La seconde est connue par les papiers publics, où vous avez pu voir comment, à cause des bruits qui couraient, on le transféra de Saint-Opre à la cure de Saint-Quentin. C'est la discipline. Quand un prêtre a donné quelque part du scandale, on l'envoie ailleurs. Dans les cas graves seulement, il est suspendu à sacris, privé pour un temps de dire messe, et si la justice s'en mêle, le clergé proteste aussitôt ; car on ne peut juger les oints. Le curé de Pezai en Poitou, l'abbé Gelée, ex-capucin, ayant commis là une grosse et visible faute contre son vœu de chasteté, la justice se tut malgré toutes les plaintes; on le transféra où il est et ne semble pas corrigé, comme

ne le fut point l'abbé Mingrat qui, dans sa nouvelle paroisse, redoublant de sévérité, fit la guerre plus que jamais à la danse et aux manches de chemise.

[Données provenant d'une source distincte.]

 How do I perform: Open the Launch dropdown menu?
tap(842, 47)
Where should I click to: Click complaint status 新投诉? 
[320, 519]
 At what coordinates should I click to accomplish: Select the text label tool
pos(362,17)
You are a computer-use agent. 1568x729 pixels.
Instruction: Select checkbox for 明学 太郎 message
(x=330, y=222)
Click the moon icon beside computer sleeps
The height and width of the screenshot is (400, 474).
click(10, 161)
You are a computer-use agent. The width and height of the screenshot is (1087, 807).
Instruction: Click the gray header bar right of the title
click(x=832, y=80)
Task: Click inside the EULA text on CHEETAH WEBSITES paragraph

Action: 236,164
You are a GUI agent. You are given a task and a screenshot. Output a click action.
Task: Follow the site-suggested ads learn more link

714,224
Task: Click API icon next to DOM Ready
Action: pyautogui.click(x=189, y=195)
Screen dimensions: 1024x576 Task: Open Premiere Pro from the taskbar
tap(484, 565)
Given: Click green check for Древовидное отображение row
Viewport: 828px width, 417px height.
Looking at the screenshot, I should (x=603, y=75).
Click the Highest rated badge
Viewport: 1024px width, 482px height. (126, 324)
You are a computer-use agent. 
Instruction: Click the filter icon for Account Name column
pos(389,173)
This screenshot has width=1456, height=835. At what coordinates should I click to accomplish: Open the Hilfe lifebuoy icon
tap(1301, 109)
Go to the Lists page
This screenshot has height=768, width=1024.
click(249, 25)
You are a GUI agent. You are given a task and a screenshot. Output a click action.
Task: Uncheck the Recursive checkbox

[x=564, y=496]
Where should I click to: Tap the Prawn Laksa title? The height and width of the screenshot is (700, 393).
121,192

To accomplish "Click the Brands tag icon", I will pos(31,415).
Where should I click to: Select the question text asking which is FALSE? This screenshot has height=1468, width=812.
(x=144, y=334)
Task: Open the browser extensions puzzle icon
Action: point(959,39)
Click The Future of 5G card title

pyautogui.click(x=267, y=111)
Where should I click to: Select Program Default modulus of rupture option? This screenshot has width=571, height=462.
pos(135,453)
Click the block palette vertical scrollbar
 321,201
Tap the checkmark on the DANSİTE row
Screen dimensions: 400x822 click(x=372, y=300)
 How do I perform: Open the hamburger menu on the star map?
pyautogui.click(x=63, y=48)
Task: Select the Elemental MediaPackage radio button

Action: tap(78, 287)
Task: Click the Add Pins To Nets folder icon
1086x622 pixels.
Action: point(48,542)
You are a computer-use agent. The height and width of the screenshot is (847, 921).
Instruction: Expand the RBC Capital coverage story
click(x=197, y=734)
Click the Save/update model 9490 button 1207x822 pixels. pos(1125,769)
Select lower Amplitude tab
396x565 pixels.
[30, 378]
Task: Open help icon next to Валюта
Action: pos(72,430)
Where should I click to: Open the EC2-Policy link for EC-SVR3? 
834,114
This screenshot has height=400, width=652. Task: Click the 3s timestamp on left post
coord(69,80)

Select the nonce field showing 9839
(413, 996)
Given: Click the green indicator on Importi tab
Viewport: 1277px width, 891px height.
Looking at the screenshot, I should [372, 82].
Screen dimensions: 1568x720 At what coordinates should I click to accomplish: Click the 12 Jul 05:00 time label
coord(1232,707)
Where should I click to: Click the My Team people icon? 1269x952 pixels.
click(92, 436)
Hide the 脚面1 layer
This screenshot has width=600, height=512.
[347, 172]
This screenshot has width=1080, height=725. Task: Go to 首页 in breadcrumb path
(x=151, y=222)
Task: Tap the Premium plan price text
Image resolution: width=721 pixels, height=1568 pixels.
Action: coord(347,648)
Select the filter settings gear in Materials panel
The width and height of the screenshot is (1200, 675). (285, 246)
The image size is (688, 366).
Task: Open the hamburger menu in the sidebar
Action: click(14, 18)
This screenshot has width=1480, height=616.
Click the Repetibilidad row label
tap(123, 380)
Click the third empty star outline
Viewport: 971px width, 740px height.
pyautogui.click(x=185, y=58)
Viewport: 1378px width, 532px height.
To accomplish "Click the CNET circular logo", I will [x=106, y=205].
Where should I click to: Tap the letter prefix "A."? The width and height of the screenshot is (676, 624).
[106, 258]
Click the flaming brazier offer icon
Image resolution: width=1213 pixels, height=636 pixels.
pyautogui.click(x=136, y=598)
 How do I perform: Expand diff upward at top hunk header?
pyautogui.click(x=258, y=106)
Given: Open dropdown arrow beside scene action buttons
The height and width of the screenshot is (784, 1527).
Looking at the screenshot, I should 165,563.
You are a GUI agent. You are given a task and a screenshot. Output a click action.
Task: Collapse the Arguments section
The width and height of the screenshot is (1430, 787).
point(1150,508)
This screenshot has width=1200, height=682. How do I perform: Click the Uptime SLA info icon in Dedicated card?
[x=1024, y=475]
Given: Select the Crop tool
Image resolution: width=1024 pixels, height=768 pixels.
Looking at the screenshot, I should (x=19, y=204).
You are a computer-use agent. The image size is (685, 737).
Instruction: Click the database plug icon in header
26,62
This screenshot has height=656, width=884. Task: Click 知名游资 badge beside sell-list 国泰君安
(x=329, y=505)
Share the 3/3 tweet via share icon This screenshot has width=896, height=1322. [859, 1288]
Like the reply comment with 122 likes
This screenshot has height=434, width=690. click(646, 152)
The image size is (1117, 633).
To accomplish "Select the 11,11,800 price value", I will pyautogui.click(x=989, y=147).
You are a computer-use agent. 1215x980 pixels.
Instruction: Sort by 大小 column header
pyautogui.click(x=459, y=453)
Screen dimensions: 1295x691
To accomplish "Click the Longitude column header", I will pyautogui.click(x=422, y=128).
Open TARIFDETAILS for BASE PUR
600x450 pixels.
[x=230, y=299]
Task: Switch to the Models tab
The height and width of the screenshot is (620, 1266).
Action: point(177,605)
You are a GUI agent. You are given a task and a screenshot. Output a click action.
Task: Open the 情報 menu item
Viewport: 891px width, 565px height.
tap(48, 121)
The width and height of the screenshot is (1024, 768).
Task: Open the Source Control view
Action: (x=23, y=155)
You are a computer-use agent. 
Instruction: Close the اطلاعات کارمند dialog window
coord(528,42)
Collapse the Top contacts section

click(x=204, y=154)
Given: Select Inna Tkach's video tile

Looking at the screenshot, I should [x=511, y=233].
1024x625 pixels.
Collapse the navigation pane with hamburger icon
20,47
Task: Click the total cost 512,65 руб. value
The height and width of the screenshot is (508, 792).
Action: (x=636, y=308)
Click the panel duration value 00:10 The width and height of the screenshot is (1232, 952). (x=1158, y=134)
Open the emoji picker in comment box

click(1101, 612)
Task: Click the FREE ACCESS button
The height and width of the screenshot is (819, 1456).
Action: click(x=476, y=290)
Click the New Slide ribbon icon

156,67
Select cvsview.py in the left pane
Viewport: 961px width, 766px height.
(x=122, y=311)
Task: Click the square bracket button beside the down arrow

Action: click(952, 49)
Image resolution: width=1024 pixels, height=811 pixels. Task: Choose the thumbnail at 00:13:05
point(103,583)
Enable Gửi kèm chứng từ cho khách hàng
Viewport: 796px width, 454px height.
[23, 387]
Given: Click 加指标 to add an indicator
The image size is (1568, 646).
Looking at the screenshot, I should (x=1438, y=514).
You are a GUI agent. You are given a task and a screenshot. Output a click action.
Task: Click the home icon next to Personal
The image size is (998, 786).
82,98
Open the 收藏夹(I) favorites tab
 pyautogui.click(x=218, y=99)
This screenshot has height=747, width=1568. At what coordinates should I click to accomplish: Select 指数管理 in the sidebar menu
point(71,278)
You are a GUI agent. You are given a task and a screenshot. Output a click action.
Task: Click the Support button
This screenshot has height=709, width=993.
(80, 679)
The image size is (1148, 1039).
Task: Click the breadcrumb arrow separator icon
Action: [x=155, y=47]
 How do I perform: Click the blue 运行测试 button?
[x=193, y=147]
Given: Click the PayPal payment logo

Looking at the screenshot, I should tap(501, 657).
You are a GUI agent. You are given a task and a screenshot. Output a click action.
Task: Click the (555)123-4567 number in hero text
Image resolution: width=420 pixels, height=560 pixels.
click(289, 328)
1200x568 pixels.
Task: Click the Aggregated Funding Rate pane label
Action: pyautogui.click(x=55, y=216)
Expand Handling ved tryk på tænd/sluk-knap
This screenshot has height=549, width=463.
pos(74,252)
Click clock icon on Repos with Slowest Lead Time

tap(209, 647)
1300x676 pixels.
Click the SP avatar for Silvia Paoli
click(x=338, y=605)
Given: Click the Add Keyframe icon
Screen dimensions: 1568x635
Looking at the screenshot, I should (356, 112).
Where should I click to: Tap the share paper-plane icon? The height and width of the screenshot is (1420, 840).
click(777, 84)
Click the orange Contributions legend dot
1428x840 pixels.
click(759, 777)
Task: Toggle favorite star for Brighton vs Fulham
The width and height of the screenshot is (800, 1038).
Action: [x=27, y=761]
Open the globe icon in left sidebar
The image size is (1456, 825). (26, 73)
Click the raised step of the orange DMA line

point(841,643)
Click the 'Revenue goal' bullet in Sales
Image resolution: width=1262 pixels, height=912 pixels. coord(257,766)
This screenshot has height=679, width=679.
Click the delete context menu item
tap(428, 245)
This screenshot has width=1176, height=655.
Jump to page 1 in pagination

Certaine dévote, bientôt, femme d'un tourneur, jeune et belle, le prit pour confesseur, et le voyait chez elle souvent, sans qu'on en causât néanmoins; car elle passait pour très sage. Un soir qu'elle était venue sur le tard à confesse, il la retint long-temps, puis l'envoie voir sa tante, qui demeurait chez lui, mais qu'il savait, absente, ne devoir point revenir ce jourlà; et partant par un autre chemin, arrive avant cette femme, entre, quand elle vint, la fit entrer. Ce qui se passa là-dedans, on l'ignore. Il l'emporta morte dans une grotte près du village, où, avec un couteau de poche, l'ayant dépecée par morceaux, un à un, il les alla jeter dans la rivière; c'est l'Isère. Ces lambeaux quelque temps après furent trouvés flottans sur l'eau, et réunis et reconnus, comme le couteau plein de sang oublié par lui dans la grotte. Alors on se souvint de la fille de Saint-Opre.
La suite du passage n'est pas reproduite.